*** Selected passage Section Begins ***

I got out into the taxi line behind a big, fat farang, not dissimilar to myself in size, and probably an American as well.  He pushed a baggage cart and followed two very young and mostly attractive Thai girls.  I felt like I knew his story without even talking to him.  His interaction with the girls, and their reactions, seemed to confirm my suspicions.

 

But for a moment I could see the scene in front of me through Thai eyes and remarked how ridiculous this guy, and by extension I, looked.  The girls were clearly young, in their early twenties, and I gathered their English to be suspect. I figured he met one or both in a Go Go, fell in love and now he was returning for some sugar.  The girl or girls were probably indifferent to him, but wanted out of Thailand and he was oblivious to this.

 

I felt like a pro and directed the taxi driver to the JW Marriott. He drove aggressively at first, giving me a heart attack by tailgating and disregarding brake lights.  He got me there promptly and I tipped him well, and shocked him in the process.

 

Man, that was a real life thrill ride.  He must have been less than three feet off of the front car’s bumper going at least 65 miles an hour. I prayed and then tried to disregard the danger.  Had a soi dog run out on the freeway, I was going to be hamburger.  Despite this, I never wore a seatbelt in the taxis.  And this guy was clearly insane.

 

At the hotel, trouble was looming.  I tried to check in and was asked to step away from the desk by the young and very shapely assistant manager.  She quietly informed me that they’d given away my room for the evening.  She proposed moving me to another hotel far away from Sukumvit and bringing me back the following day.  I complained and waited for her to make arrangements.  As I stewed, I figured I’d just hot foot it over to the Amari and get something.  I told the woman to skip it, and cancel my reservation and I hit the street at 2am with my bags.

 

Really, I noticed all the action going down on Sukumvit as we pulled in. I was blown out from the flight but toyed with some company all the way from the airport, and was ready to drop into action, so I was therefore loathe to abandon Sukumvit.  Pissed, I figured I’d find something else and get comfortable.

*** Selected passage Section Ends ***
*** Excerpted data Section Begins ***

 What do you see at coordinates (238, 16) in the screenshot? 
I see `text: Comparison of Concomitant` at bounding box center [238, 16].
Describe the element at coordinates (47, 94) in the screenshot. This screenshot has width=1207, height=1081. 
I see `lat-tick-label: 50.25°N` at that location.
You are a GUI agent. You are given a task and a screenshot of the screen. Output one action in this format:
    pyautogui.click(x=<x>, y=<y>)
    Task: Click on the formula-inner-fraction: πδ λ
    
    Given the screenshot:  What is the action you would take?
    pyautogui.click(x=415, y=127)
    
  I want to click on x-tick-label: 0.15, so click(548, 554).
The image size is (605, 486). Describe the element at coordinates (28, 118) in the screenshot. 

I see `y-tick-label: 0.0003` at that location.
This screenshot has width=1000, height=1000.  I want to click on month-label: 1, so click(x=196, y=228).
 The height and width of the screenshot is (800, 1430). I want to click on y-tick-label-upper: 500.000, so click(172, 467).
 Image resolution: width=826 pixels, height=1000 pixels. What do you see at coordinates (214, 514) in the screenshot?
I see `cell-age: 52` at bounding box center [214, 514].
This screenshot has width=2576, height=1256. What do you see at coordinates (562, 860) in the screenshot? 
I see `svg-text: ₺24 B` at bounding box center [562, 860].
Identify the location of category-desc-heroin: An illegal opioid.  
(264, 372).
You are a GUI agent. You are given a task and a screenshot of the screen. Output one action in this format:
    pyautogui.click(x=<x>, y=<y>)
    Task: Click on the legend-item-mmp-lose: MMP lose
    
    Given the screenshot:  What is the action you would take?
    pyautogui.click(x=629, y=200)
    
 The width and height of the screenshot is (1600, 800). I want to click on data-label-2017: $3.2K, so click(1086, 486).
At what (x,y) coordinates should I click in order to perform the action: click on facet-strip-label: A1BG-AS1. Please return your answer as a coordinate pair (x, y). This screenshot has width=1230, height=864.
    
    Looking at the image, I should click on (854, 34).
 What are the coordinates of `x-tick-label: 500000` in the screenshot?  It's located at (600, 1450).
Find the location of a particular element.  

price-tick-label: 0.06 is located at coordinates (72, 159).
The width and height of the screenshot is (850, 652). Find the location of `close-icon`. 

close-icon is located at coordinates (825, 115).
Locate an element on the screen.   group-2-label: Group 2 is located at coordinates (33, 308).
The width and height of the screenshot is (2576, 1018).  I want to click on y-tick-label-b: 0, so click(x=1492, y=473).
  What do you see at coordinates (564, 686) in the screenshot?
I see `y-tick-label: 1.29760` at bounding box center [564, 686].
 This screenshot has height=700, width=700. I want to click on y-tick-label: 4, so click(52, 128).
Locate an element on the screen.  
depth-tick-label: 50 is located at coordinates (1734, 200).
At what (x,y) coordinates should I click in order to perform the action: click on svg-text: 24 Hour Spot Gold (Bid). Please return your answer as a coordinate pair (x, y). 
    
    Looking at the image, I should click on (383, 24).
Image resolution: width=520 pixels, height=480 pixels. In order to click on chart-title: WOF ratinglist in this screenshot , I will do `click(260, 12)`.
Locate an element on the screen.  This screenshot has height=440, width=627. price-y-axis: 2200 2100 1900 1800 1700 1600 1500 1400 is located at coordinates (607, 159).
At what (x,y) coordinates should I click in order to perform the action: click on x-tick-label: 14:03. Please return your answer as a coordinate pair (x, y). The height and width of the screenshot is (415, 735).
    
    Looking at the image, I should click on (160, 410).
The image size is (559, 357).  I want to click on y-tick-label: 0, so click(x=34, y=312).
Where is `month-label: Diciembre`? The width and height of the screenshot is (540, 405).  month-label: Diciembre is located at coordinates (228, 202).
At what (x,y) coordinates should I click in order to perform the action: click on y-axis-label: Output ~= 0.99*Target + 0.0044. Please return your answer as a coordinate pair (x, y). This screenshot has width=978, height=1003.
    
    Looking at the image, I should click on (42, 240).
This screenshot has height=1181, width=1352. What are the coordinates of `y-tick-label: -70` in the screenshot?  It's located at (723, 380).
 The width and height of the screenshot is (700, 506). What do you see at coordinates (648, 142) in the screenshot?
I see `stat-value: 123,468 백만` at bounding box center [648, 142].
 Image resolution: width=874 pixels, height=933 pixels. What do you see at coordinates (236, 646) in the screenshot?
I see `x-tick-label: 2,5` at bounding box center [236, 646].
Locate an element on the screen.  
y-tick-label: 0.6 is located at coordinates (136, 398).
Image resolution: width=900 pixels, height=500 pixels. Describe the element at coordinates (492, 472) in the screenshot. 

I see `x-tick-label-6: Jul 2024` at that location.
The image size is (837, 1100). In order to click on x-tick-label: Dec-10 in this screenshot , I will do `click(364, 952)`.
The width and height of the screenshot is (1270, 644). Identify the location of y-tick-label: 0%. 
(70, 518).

*** Excerpted data Section Ends ***

• _Problem description_:
Rewrite the paragraph of the travel account above that begins "At the hotel, trouble was looming" as a short bulleted list that keeps its main facts.

• _Task response_:
- When the narrator tried to check in, the assistant manager asked for a step away from the desk.
- She quietly said the room had been given away for the evening.
- She proposed a move to another hotel far from Sukumvit, with a return the following day.
- The narrator complained, waited, then decided to go to the Amari instead.
- The narrator told her to cancel the reservation and hit the street at 2am with the bags.